Ajwang Rading, left, and Madhu Narasimhan, right, received the Charles E. Young Humanitarian award for their UCLA Global Citizens Fellowship.

By Yael Levin

May 16, 2013 1:01 a.m.

They have raised $37,000 for community service trips abroad in the past year, but the money isn’t for them.

Madhu Narasimhan and Ajwang Rading raised the money for their fellow UCLA students to see their peers’ own visions come true.

“I feel very fortunate for all I have received, and I feel a responsibility to give back to the community,” said Narasimhan, a fourth-year political science student.

Narasimhan and Rading, who is a third-year political science student, are the co-founders of the UCLA Global Citizens Fellowship, an organization that provides two UCLA students the funding to execute a project of their own design in a community abroad this summer.

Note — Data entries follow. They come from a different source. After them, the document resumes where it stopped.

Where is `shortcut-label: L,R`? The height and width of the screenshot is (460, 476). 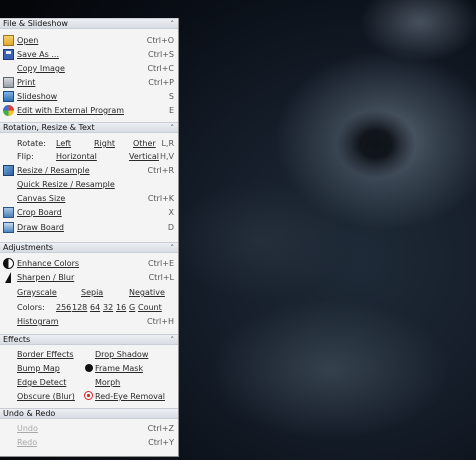 shortcut-label: L,R is located at coordinates (168, 144).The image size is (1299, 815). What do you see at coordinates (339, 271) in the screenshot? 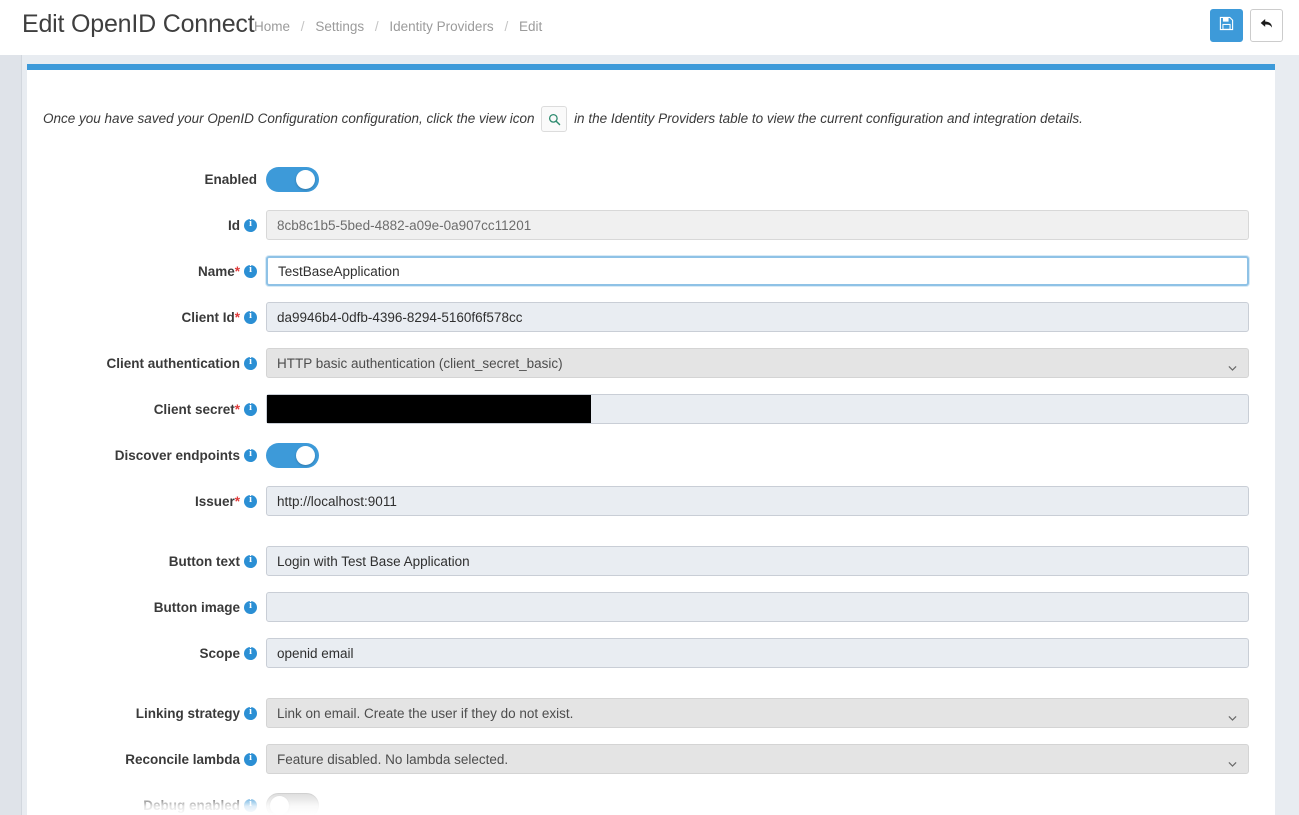
I see `name-value: TestBaseApplication` at bounding box center [339, 271].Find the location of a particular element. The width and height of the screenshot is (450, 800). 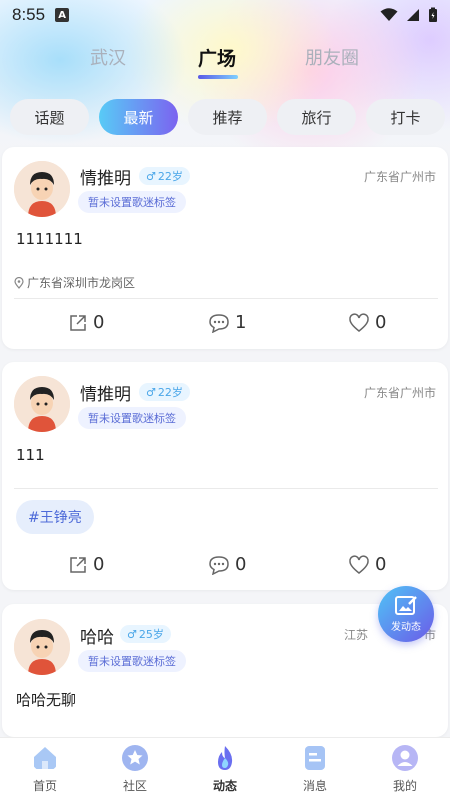

status-icons is located at coordinates (409, 15).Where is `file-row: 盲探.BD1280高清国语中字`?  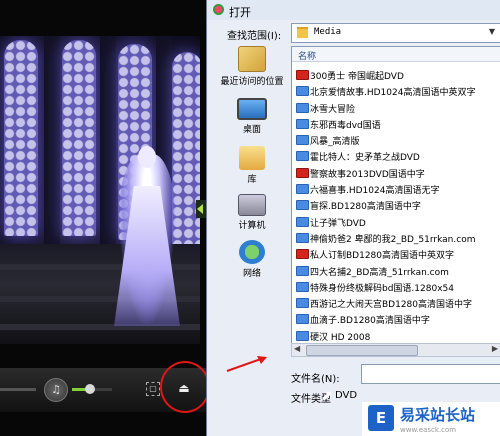
file-row: 盲探.BD1280高清国语中字 is located at coordinates (396, 205).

“We do anything from mentoring fellows to planning (service trip) logistics,” Rading said.

For their dedication to the fellowship, the pair won this year’s Charles E. Young Humanitarian Award, an annual award given to select UCLA students involved in community service that comes with a $1,000 donation to a public service organization of their choice.

The two fellows this year are Rebecca Sadwick, a third-year political science student and David Joseph, a second-year neuroscience student.

Rading and Narasimhan started discussing the idea of the fellowship in January of 2012. Students who want to join the fellowship must go through a competitive application process, which includes an interview.

The fellowship currently has $37,000 in funds, comprised of $12,000 from the Student Affairs Office and $25,000 from a private donor, said UCLA spokesman Ricardo Vazquez.

Rading said the sponsored projects are chosen based on whether they will make a long-term impact on the community.

Joseph is traveling to Uganda this summer to install call boxes for the residents of isolated communities. During his previous visit to Uganda, he said he noticed the citizens had many unanswered questions about their healthcare. The call boxes would help provide emergency response to citizens’ health care questions.

“At UCLA, we have access to (fairly high) standards of health care,” Joseph said. “In Uganda, they don’t have the same kind of access, which is not right.”

Rading and Narasimhan said receiving the award was humbling. They plan to use the award to sponsor future fellows.

“(The award) is an honor, but I think being a humanitarian in itself is a reward,” Narasimhan said.